Every day around 30,000 aircraft take to Europe’s skies. Choreographing this airborne dance is daunting. At the moment, it is orchestrated by the disparate air traffic management systems of each European country, with control handed over at border crossings. The aeronautics research team at the University of Malta is part of an ambitious EU project to change that by establishing a single European sky, enabling EU air traffic controllers to manage increasing amounts of traffic with greater safety, lower costs, and a reduced environmental impact.

A passion for flight

Ask Prof. Ing. David Zammit-Mangion (Department of Electronic Systems Engineering, UoM) what he loves and he will reply, ‘anything that flies’. He has come a long way since his childhood dreams of flight, when he would build model aeroplanes and scamper over fences to photograph real ones. Now he leads a major research team with an important role in Clean Sky, the EU’s €1.6 billion flagship project which aims to reduce the environmental impact of air transport.

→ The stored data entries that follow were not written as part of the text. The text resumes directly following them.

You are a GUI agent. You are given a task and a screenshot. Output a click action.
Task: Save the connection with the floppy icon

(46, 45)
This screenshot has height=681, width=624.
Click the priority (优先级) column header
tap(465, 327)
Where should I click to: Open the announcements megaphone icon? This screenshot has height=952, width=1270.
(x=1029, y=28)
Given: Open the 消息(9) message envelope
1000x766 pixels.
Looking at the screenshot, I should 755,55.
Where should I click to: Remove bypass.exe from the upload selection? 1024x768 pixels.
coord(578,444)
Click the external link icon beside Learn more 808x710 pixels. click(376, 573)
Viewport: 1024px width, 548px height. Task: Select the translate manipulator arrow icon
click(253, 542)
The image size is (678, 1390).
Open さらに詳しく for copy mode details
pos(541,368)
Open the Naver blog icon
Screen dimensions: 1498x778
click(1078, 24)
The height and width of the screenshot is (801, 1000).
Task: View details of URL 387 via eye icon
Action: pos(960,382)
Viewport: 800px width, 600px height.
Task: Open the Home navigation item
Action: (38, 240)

The enthusiasm for flying never left Zammit-Mangion. As an adult, he eventually took to the skies himself, learning to fly during his doctoral research at Cranfield University in the UK, where he designed a cockpit instrument to monitor the take-off performance of aircraft. ‘My dream was to twin my passion with my profession,’ he said. It is a formula that has worked. Zammit-Mangion’s familiarity with commercial operations, safety procedures, and aircraft equipment has given his research an edge by enabling him to quickly estimate the cost and feasibility of different approaches. ‘When it comes to addressing problems, you need to have a very broad understanding of the whole industry,’ he says, and his hands-on industrial experience and hours logged in the cockpit have proven invaluable. Clean Sky is central to meeting the environmental goals embedded in the vision of a unified European sky. Launched in 2008, its goal is to reduce the excess noise and greenhouse gas emissions created by aeroplanes. Air transport is responsible for around 2% of global carbon dioxide (CO2) emissions, but traffic is expected to more than double by 2030. By improving air traffic management (ATM) and aircraft technology, the 600-member Clean Sky project aims to ensure that emissions increase at a slower rate than demand.

Clearing the air

Aeroplanes currently follow flight paths through set air corridors, which can make routes unnecessarily long. They also may have to climb or descend in stages and wait in a holding pattern at their destination. These inefficient practices increase the amount of fuel used, leading to higher costs and greater greenhouse gas emissions. Each kilogram of jet fuel burned releases roughly three kilograms of CO2 into the atmosphere, along with other greenhouse gases like nitrogen oxides. This happens high in the atmosphere, where these gases end up taking part in a variety of physical and chemical processes that cause them to have a greater environmental impact than they would closer to the ground. Given that many airliners burn around 50 kg of fuel per minute, even relatively small optimisations can have a significant impact.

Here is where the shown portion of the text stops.